One of the biggest stories of the NFL off-season is that a number of NFL franchises chose to move away from their previous home cities to find greener pastures elsewhere. The Rams moved from St. Louis to Los Angeles, the Chargers are moving from San Diego to Los Angeles this off-season, and the Raiders are set to move from Oakland to Las Vegas in the next couple years.
While each team has its reasons to move, doing so comes with a cost. ESPN’s Darren Rovell is reporting that the 29 NFL teams not moving will each receive a gross total of $55.2 million over the next 11 years. While each team will pay taxes on the revenue, they will not have to share the money with the players as the funds will not be included in the revenue sharing pot.
The Rams and Chargers are each paying $645 million over the next ten years, while the Raiders are paying $378 million over ten years beginning in the year they move to Las Vegas. The Rams and Chargers do not have to pay each other as they are both moving to Los Angeles so their fees will be split among the remaining 30 teams. The Raiders fee will be split between all of the other 31 teams, including the Rams and Chargers.

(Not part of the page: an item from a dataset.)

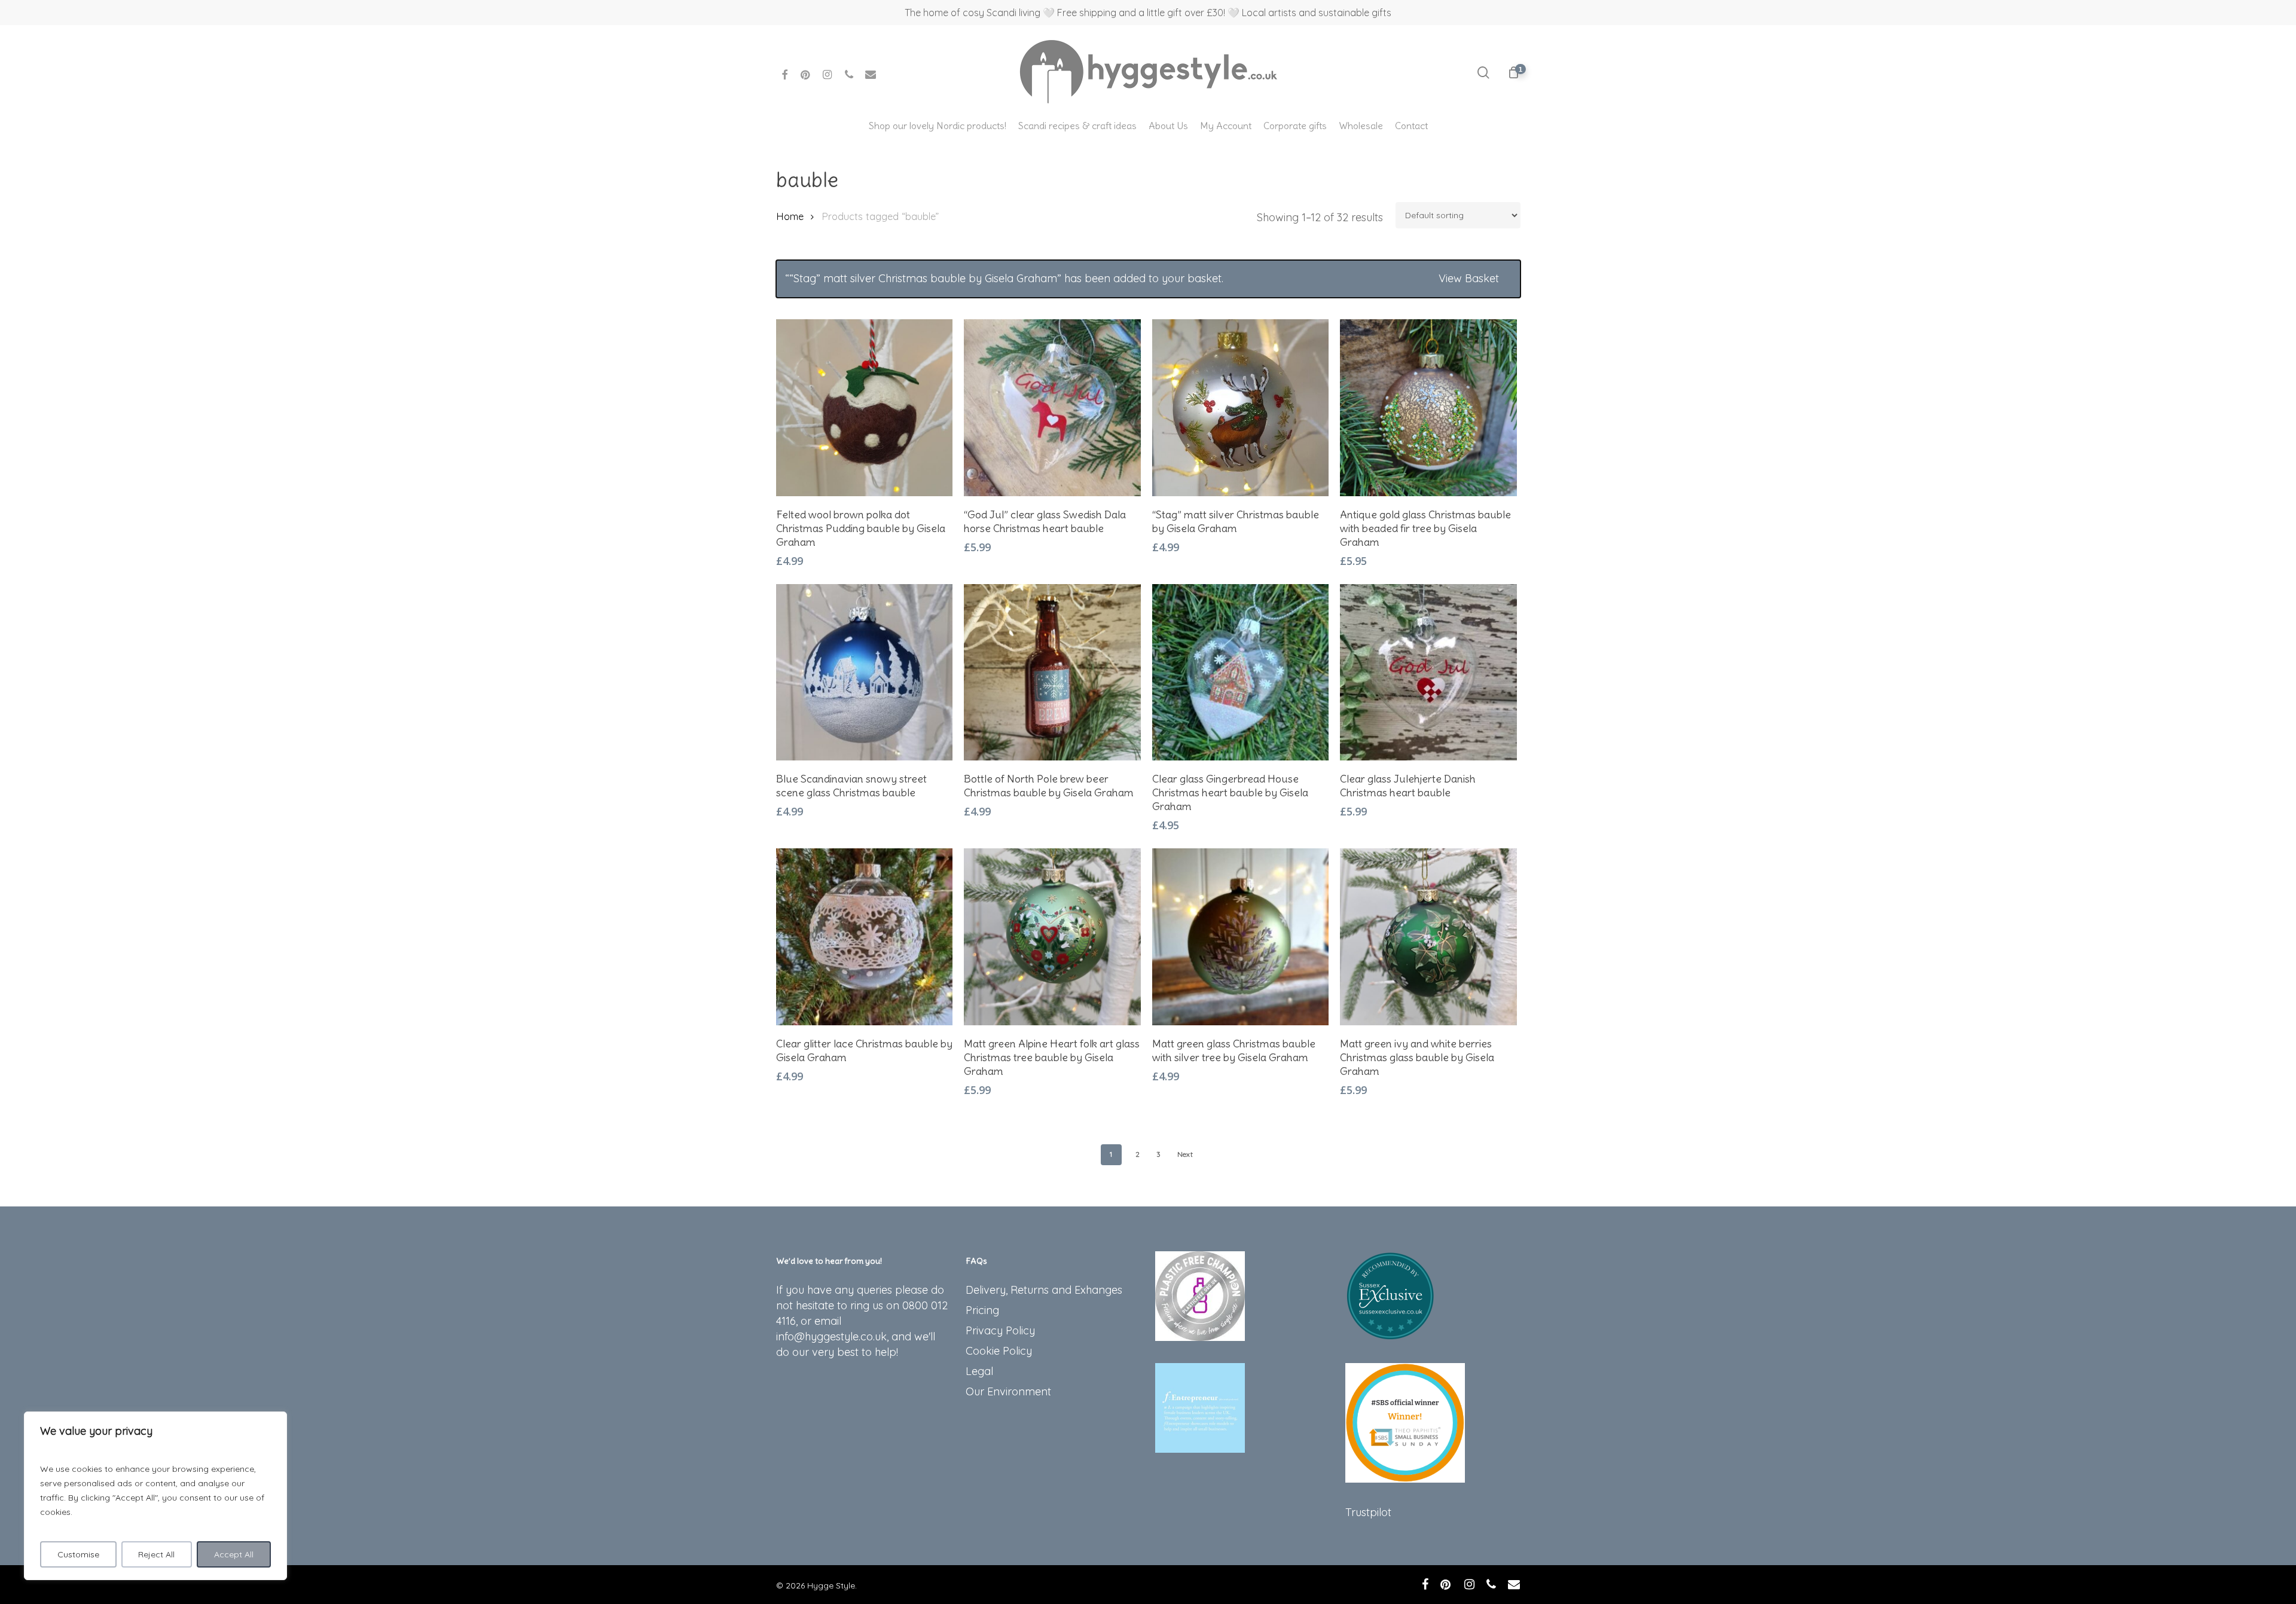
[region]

This is roughly $5 million per year for the next 11 years that each team can simply add to their bottom line. If you ever wanted to know whether there was an incentive for NFL owners when they’re voting to approve or deny these moves, now you know.
What we don’t know is how each franchise plans to put this money to work. For the Colts, I will steal David Fucillo’s idea over at Niners Nation, maybe Irsay could used these dollars to subsidize cutting the price of soda, beer, and hot dogs?